Background: In a meta-analysis of trials with missing outcome data, a parameter known as informative missing odds ratio (IMOR) can be used to quantify the relationship between informative missingness and a binary outcome. IMORs also account for the increased uncertainty due to missingness in the meta-analysis results.
Purpose: To extend the idea of IMOR into a network meta-analysis (NMA) setting in order to explore the impact of missing outcome data on the inferences about the relative effectiveness of several competing treatments in psychiatric trials.
Methods: IMORs were estimated in two datasets comparing anti-manic treatments and antidepressants. The outcome was response to treatments. In the original meta-analyses, missing participants were assumed to have failed regardless the treatment they were allocated to. To evaluate the robustness of this assumption in each dataset, several imputations of the missing outcomes were studied by an IMOR parameter in the NMA model. By comparing the odds ratios for efficacy under the initial analysis and under several assumptions about the missingness, we assessed the consistency of the conclusions. The missing data mechanism was studied by comparing the prior with the posterior IMOR distribution. Models were fitted using Markov chain Monte Carlo (MCMC) in WinBUGS.
Results: In both datasets, the relative effectiveness of the treatments seems to be affected only by the two extreme imputation scenarios of worst- and best-case analyses. Moreover, heterogeneity increases in both datasets under these two extreme scenarios. Overall, there is a non-significant change on the ranking of the anti-manic and antidepressant treatments. The posterior and prior IMOR distributions are very similar showing that the data do not provide any information about the true outcome in missing participants.

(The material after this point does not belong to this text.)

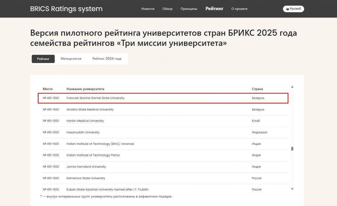Click the Hasanuddin University row
This screenshot has width=337, height=206.
coord(83,132)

There is a very weak indication that missing participants tend to fail in placebo and paroxetine, while the opposite occurs for sertraline, fluoxetine, and fluvoxamine.
Limitations: Investigation of informative missingness was limited two classes of treatments and for dichotomous outcome measures. The proportion of missing outcomes was very low overall, and hence, the power of detecting any differences in effectiveness estimated under the various imputation methods is small.
Conclusions: Sensitivity analysis to account for missing outcome data and their uncertainty in the NMA can be undertaken by extending the idea of IMOR. In two case examples, we found no differences between the various models due to low missing data rate. In line with previous observations, data carry little information about the reason of missingness.